Feith, currently director of the Center for National Security Strategies and a senior fellow at the Hudson Institute, a conservative think-tank, is a controversial figure.

Along with five other Bush administration officials, Feith is under criminal investigation by a Spanish court for enabling torture by justifying the abuse of terrorism suspects. As under secretary of defense for policy, Feith helped devise the U.S. government’s strategy for the war on terrorism and advised Bush and Secretary of Defense Donald Rumsfeld on the wars in Afghanistan and Iraq.

Feith also ran the Office of Special Plans, a unit in the Pentagon harshly criticized by some for allegedly undercutting CIA intelligence on Iraq and developing alternative intelligence assessments. Some ex-government officials contend that Feith, as head of OSP, manipulated intelligence concerning the presence of weapons of mass destruction in Iraq and about the relationship between former Iraqi President Saddam Hussein and al Qaeda in order to justify the invasion.

In his lecture and in an interview, Feith denied these allegations.
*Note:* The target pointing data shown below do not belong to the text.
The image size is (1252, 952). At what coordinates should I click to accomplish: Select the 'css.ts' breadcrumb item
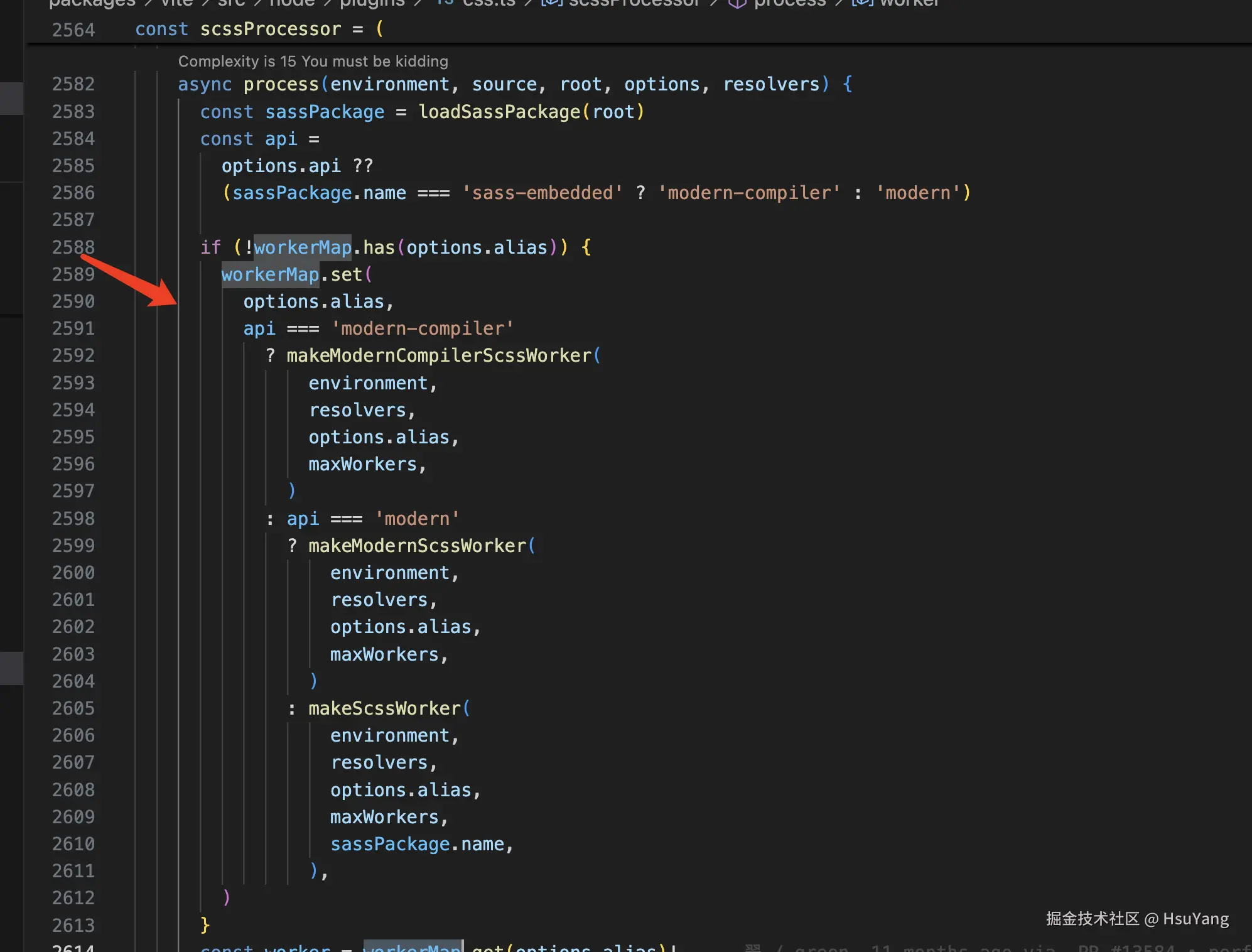point(488,3)
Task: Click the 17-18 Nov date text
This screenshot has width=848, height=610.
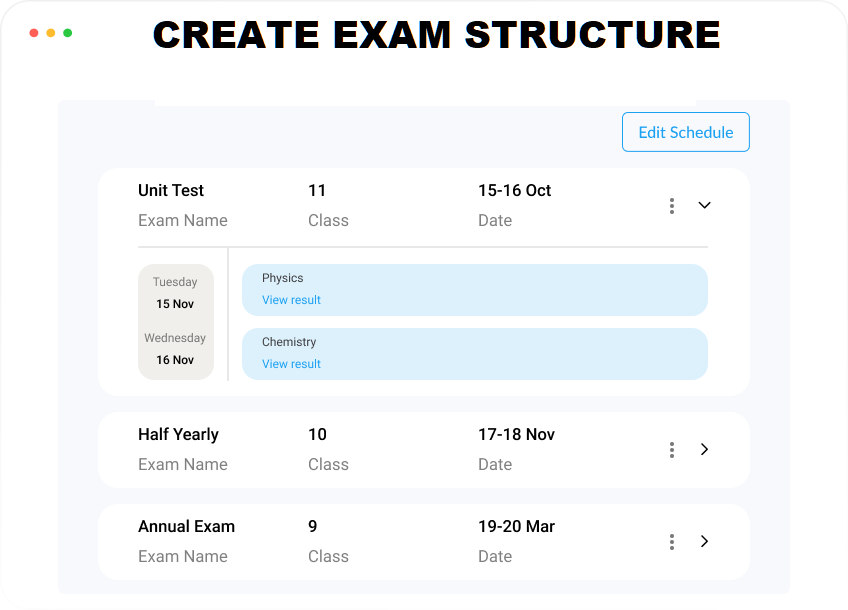Action: 516,435
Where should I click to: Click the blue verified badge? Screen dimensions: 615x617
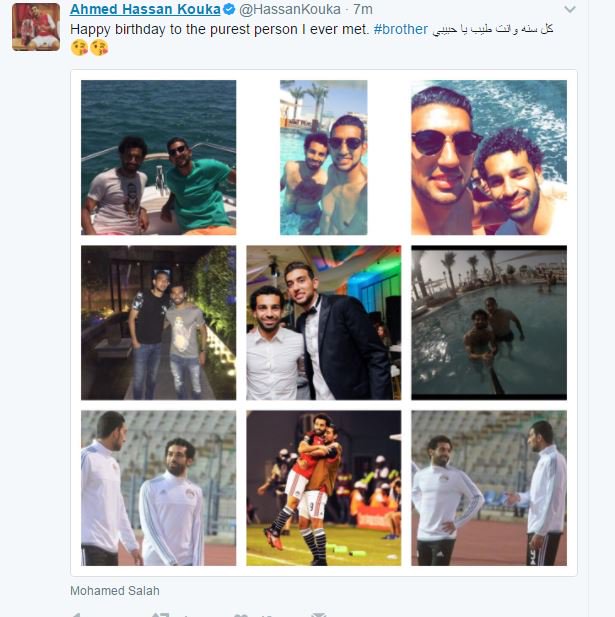[229, 9]
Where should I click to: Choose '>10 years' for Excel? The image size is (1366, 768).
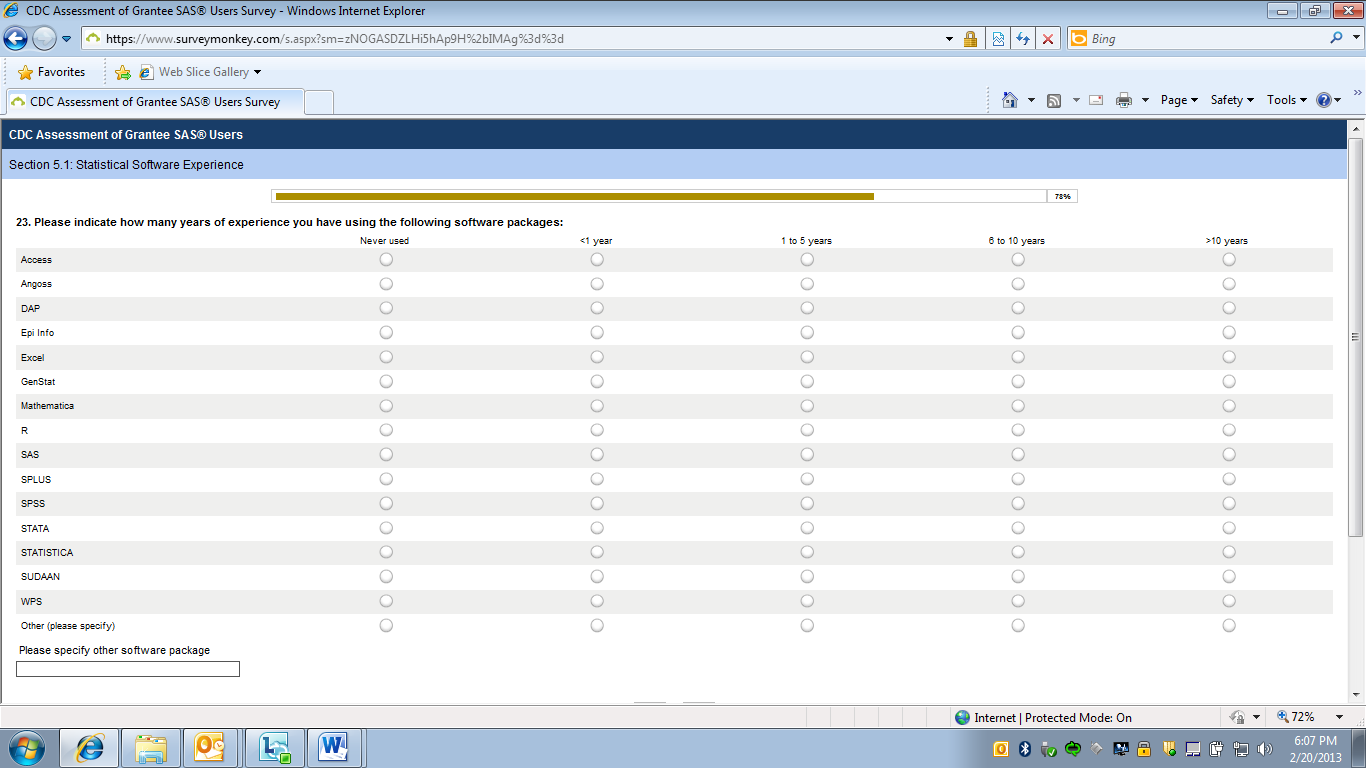click(x=1229, y=357)
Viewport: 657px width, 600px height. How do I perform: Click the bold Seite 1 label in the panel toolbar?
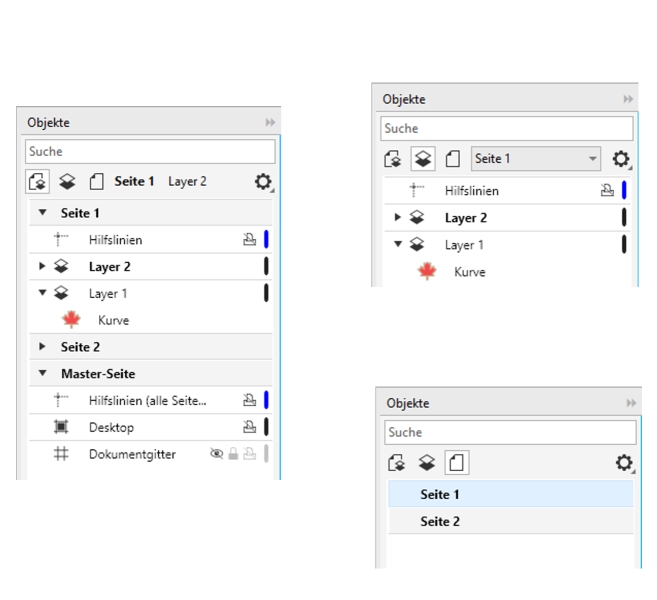[134, 182]
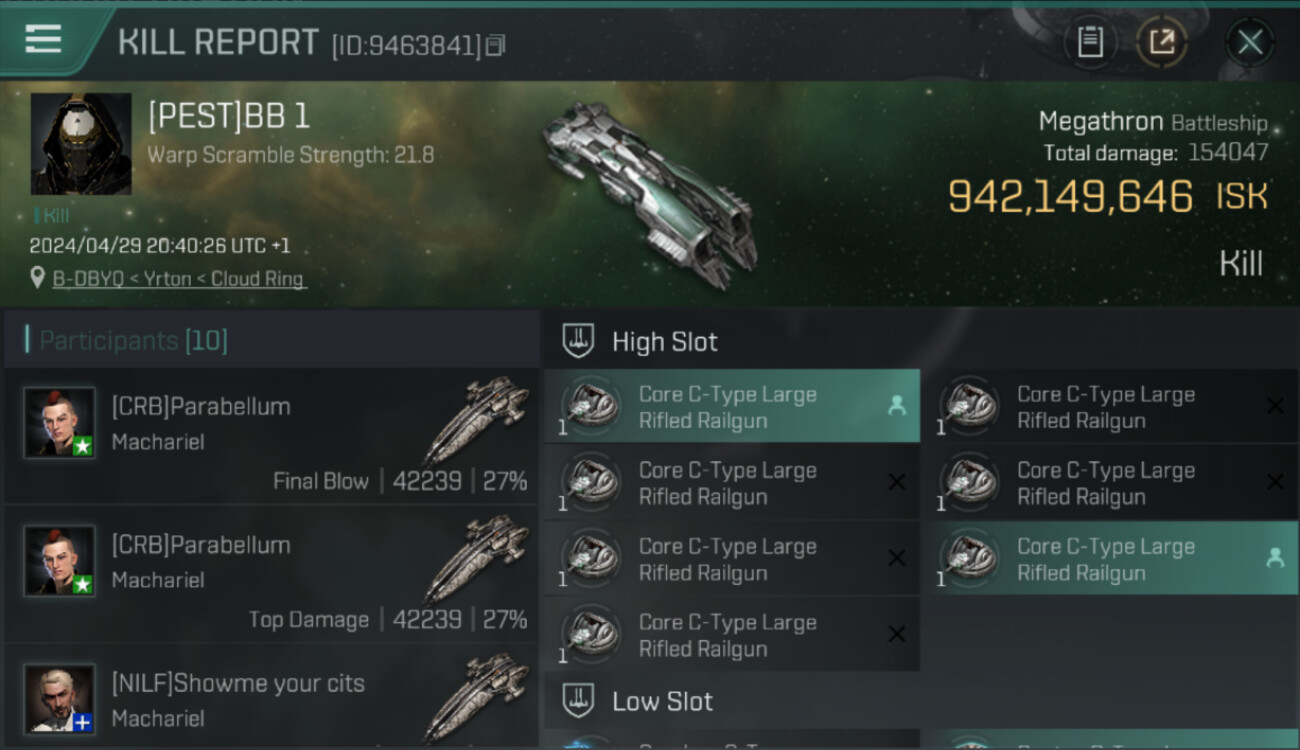The height and width of the screenshot is (750, 1300).
Task: Open Showme your cits pilot portrait
Action: (60, 699)
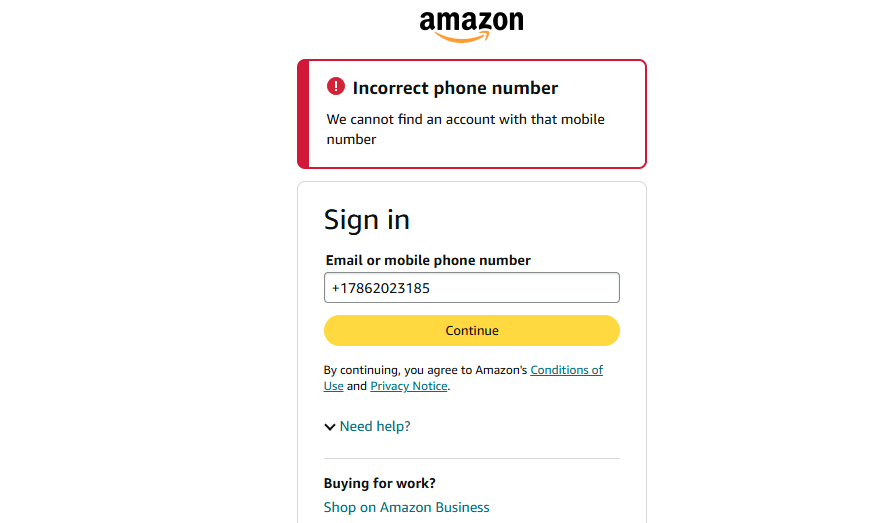Click the word "and" between legal links
This screenshot has height=523, width=894.
(357, 386)
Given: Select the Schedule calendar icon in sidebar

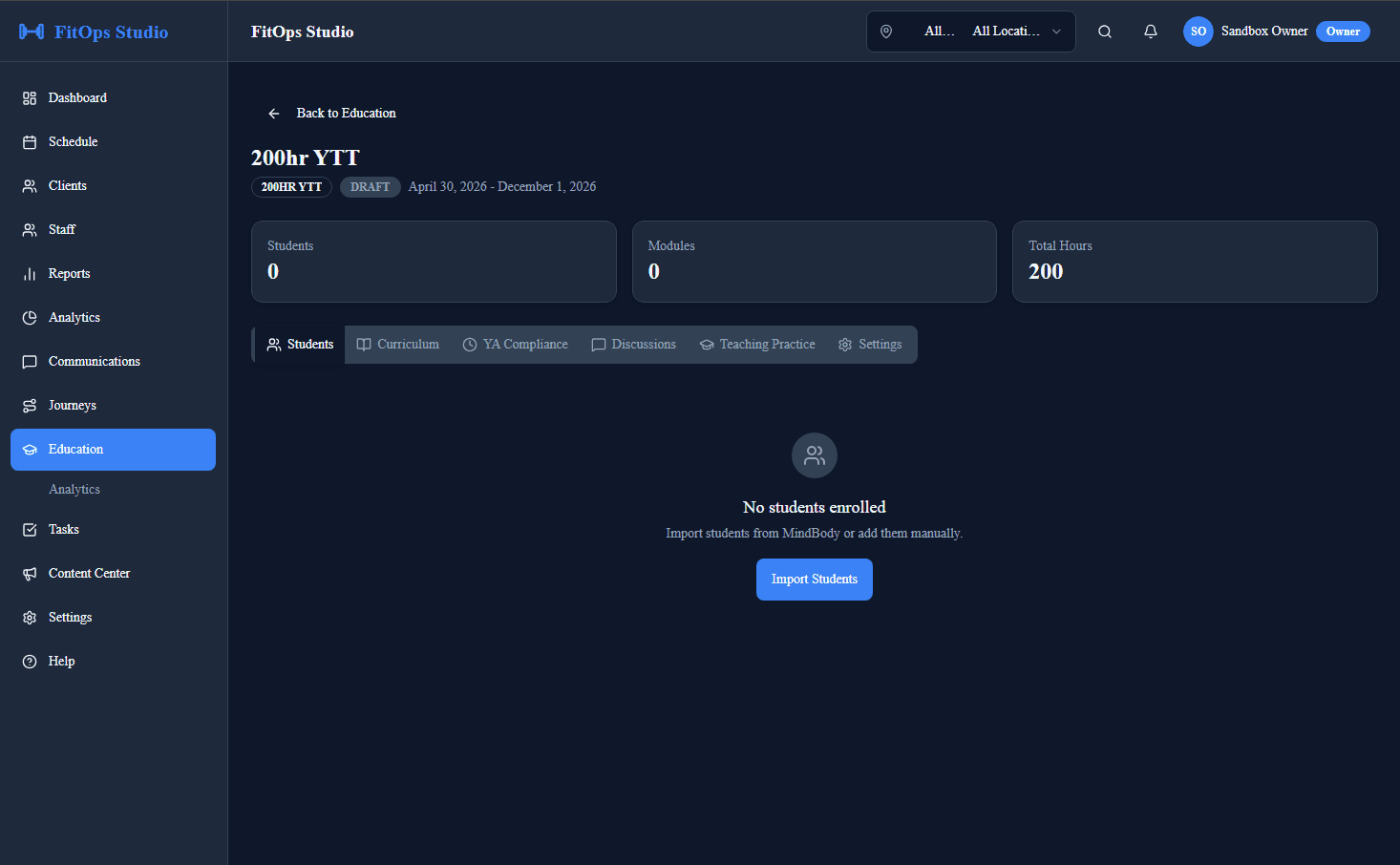Looking at the screenshot, I should click(30, 141).
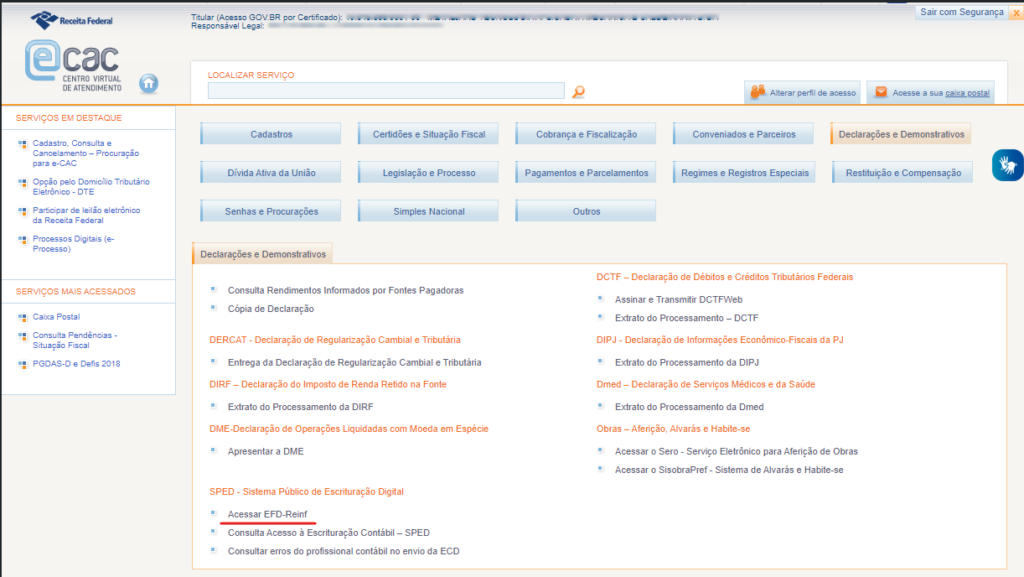
Task: Open Certidões e Situação Fiscal menu
Action: [x=428, y=134]
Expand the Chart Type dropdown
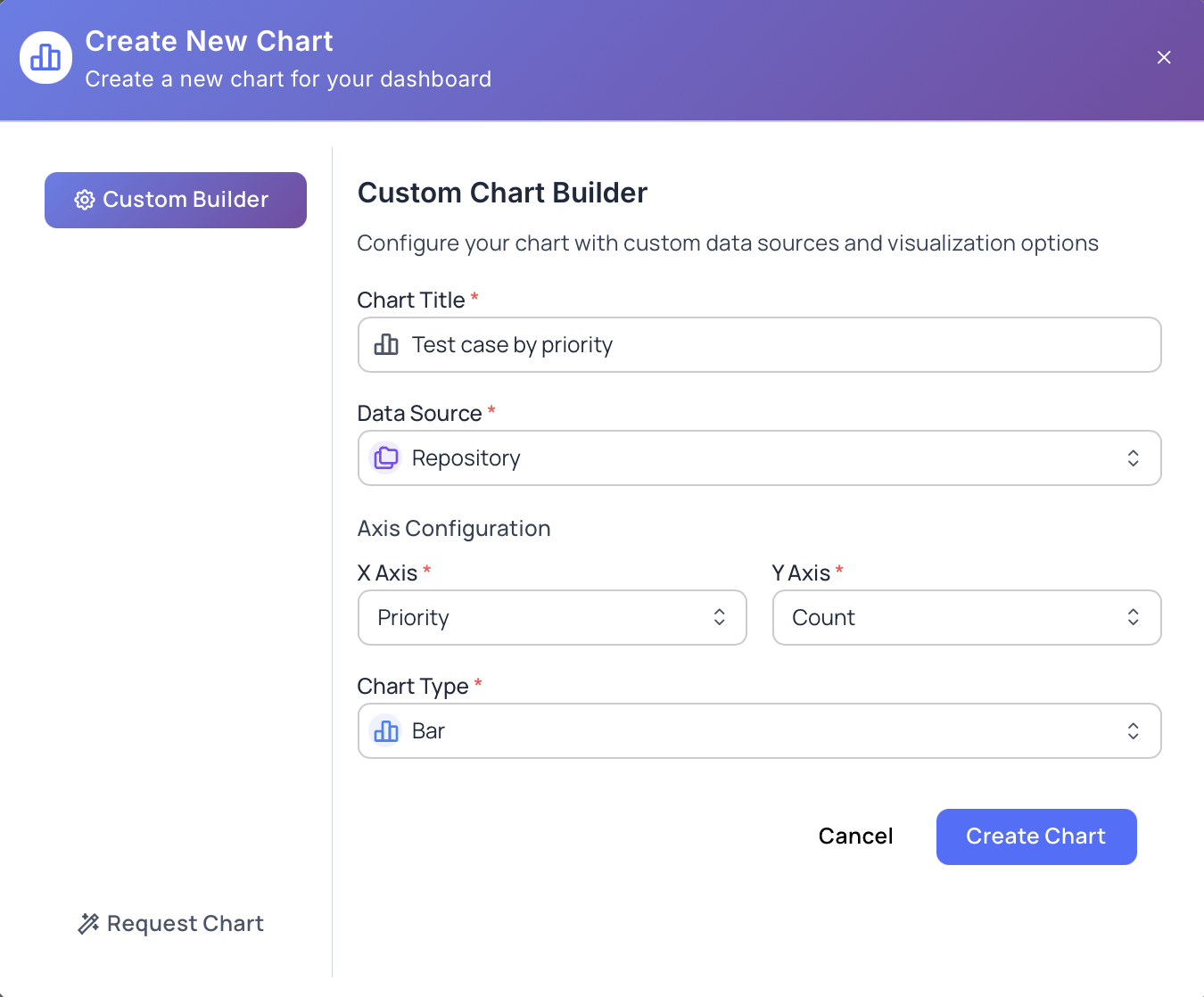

“[The Office of Special Plans] was a consumer of intelligence, not a producer of intelligence,” Feith said in an interview. “There has been so much false stuff written about that that I’m happy to have yet another occasion to refute it.”

In his speech, Feith repeatedly said students should approach narratives of the Bush White House with skepticism and “get the facts as straight as [they] can.”

Still, some of the roughly 60 students who attended the lecture and subsequent question-and-answer session remained unconvinced that Feith was innocent of wrongdoing.

“It was ironic that at the end of his speech he said the theme of it was skepticism... when his office pushed faulty intelligence and went against the best judgement of the intelligence community and others at the expense of American interests and lives and treasure,” said Jason Rathod, a third-year law student.

Feith, who recently authored “War and Decision: Inside the Pentagon at the Dawn of the War on Terrorism,” is the second high profile conservative invited by The Federalist Society to speak on campus this month. Former U.S. ambassador to the United Nations John Bolton spoke on Obama’s foreign policy at the School of Law in early October.

James Pearce, a second-year law student and president of Duke’s chapter of the American Constitution Society, said bringing speakers such as Bolton and Feith to campus offer students a valuable opportunity to hear from those with dissenting opinions.

“I’m glad [Feith] came,” Pearce said. “I think he did a good job in opening himself up to—or at least suggesting he was open to—talk about all sorts of different things... but I also feel he did skirt some of the issues.”